*** Block opens ***

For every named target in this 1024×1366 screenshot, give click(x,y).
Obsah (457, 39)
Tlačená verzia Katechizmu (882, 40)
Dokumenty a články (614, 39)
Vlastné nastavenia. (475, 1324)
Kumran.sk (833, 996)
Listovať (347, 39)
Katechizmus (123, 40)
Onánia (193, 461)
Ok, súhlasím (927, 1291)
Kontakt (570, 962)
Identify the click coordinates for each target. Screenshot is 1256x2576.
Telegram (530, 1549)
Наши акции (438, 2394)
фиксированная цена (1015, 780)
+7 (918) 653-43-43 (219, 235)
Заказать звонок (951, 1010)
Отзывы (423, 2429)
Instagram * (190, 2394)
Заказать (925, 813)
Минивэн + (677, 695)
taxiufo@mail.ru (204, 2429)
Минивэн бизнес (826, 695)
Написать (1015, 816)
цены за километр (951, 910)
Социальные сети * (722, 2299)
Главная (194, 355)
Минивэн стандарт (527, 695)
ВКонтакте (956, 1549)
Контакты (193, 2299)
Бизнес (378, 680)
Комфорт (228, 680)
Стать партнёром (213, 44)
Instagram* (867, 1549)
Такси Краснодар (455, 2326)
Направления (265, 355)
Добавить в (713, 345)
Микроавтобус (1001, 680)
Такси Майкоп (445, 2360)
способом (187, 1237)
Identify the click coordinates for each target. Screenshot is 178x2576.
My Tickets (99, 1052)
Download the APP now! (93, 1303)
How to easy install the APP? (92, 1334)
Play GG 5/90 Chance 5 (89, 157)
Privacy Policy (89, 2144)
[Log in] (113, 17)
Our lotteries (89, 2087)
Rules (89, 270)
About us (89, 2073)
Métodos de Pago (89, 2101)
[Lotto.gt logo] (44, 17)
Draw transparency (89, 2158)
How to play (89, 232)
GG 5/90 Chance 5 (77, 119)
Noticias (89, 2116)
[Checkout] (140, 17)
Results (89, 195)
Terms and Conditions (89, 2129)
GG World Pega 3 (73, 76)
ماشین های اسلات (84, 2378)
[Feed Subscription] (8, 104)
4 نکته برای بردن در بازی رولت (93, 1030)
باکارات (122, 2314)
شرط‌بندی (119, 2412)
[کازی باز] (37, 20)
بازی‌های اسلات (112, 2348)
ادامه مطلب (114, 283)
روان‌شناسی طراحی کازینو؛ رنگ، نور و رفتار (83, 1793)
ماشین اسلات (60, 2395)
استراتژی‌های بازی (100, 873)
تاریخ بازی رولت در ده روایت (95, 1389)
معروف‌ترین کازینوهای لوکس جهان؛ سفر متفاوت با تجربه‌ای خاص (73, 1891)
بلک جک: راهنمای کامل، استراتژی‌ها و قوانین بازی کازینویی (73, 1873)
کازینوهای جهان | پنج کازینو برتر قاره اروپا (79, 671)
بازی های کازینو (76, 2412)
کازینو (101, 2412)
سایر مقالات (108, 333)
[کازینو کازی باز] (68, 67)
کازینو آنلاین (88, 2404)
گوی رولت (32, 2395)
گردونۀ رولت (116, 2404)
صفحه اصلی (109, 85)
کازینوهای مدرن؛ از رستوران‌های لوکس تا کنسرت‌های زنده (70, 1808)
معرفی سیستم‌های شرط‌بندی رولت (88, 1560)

*** Block closes ***

EXERCISE DIRECTIONS
Only lines with the word "اسلات" are needed. Copy them from the preceding records.

RESULT
ماشین های اسلات (84, 2378)
بازی‌های اسلات (112, 2348)
ماشین اسلات (60, 2395)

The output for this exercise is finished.